> [SOURCE DOCUMENT]

══════════════════════════════

My wife insisted that we catch this in the cinemas and indeed it seemed like a good idea to support an artsy Malaysian film that’s enough good to win plaudits internationally. Indeed I really like how this is mostly set in Pudu, Kuala Lumpur and seemed to feature the lack of official identity documents in Malaysia as its driving theme. It’s the feature film debut of Lay Jin Ong who also wrote the script. However he was also a producer for Shuttle Life, film that I excoriated some time ago. This is far better than Shuttle Life but it falls into the same trap of being too old-fashioned where it counts and operates according to the principle that misery equals high art. Worst of all, it pulls a bait and switch in that it’s actually not at all about migrants in Malaysia nor the lack of identity papers.
Abang and Adik are two siblings who live in the Pudu area of Kuala Lumpur. Though Malaysian, they do not possess proper identity documents and must flee the authorities whenever there is a crackdown. The older sibling Abang is mute and accepts his lot in life. He works hard, is well liked by everyone and flirts with a girl whose family are refugees from Myanmar. Adik is more resentful of the unfairness of their situation. Eager to get ahead in life, he tries to make money in a variety of illegal and unethical ways, including cheating undocumented migrants looking for work in Malaysia. They are given help by Money, a trans sex worker, and Jia En, an activist social worker. It emerges that the two siblings are not actually related by blood and Adik has a living father who abandoned him long ago. Jia En is hopeful that Adik will be able to get an official identity card with the help of his father but he refuses to have anything to do with him.
This was critically acclaimed at the international level and even made a decent amount of money in Taiwan. The latter is probably attributable to casting a well known Taiwanese actor Kang Ren Wu in the role of Abang. The director gets around his being unable to credibly speak ‘Malaysian’ by having his character being a mute and it works very well. The cinematography throughout is fantastic, with a dynamic opening scene that instantly immerses you into its setting. It’s such a thrill to see a place like the messy Pudu market we are so familiar with brought to life in such vibrant colors on the big screen. Kang is a better actor than everyone else but the others don’t do too badly. In terms of production quality, this is a solid effort, visibly aping the style of Taiwanese cinema.

══════════════════════════════

> [SOURCE DATA]
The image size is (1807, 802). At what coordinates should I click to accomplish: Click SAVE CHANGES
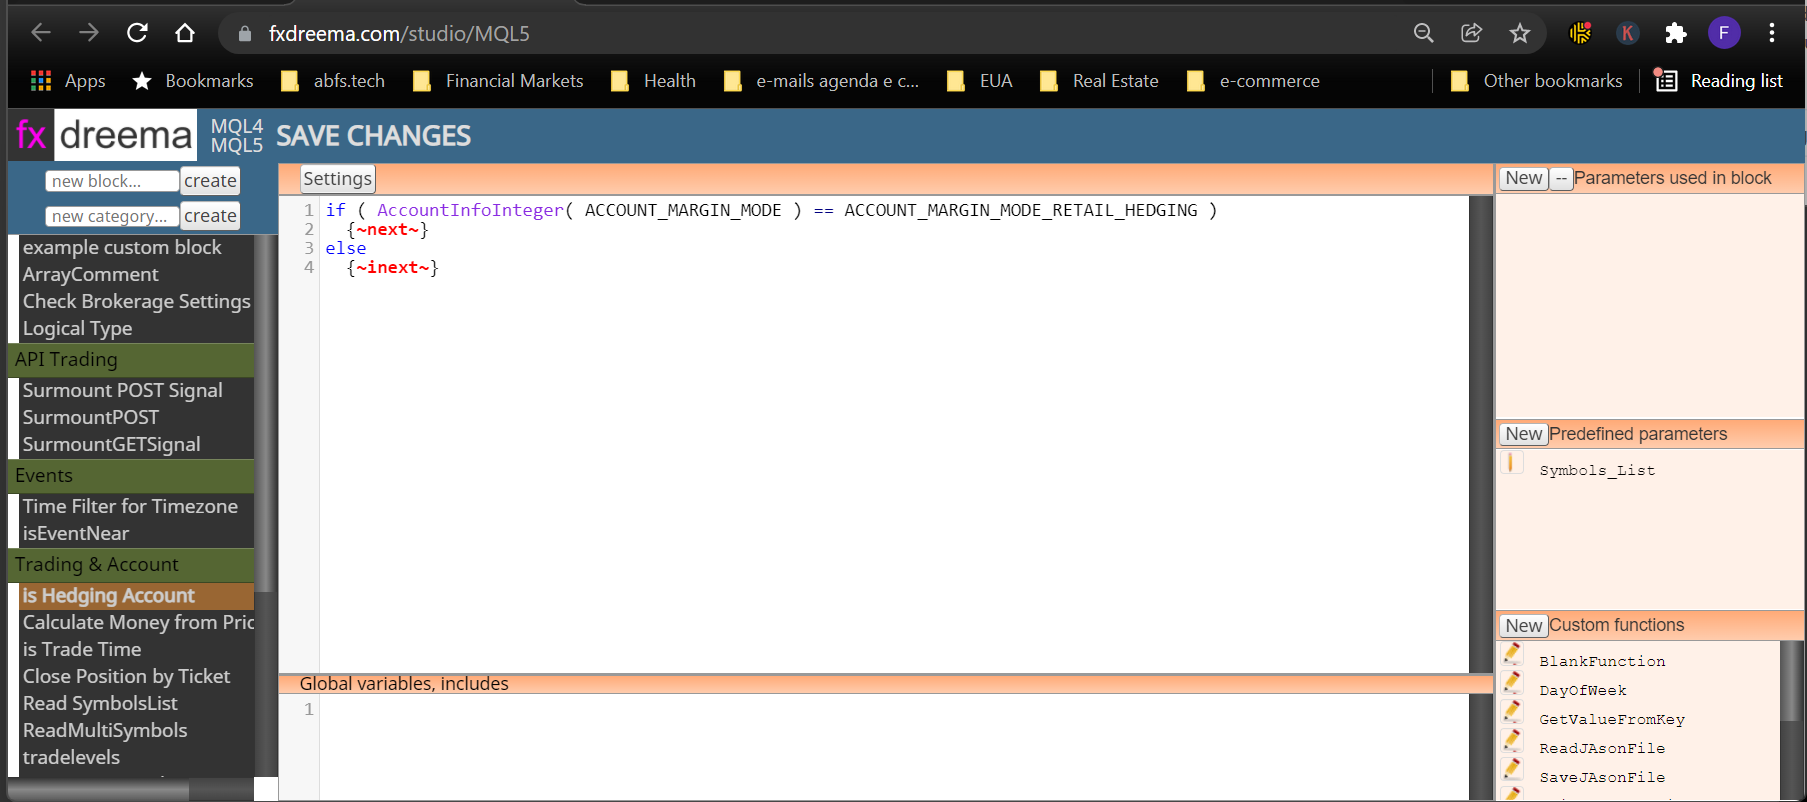pos(373,136)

══════════════════════════════

> [ABOUT THIS EXERCISE]
Carry on the film review about the two undocumented siblings in Pudu, Kuala Lumpur, picking up after its last sentence.

> [RESULT OF THIS TASK]
The problem is, well, everything else really. The film teases the theme of being undocumented in Malaysia and suggests the authorities as antagonists. Then it throws in a plot twist to throw all that out to revert to a very old-fashioned plot about sibling love and self-sacrifice. I can’t express how frustrated I am that it introduces this fascinating demi-monde of illegal migrants, undocumented refugees, trans sex workers, citizens who fall between the cracks of Malaysian bureaucracy and the unscrupulous fixers who prey on all of them, and then proceeds with a story that treats all that as preamble and the lack of documentation as just one of many miseries in the lives of the two brothers. For all the diversity it shows, all of the characters who matter in the story are still ethnically Chinese. Equally dumb is how it wants to focus exclusively on the duo yet is completely incurious about their familial background. It doesn’t want to tell us anything about where their families were from, who Abang’s parents were and why Adik was abandoned and so on.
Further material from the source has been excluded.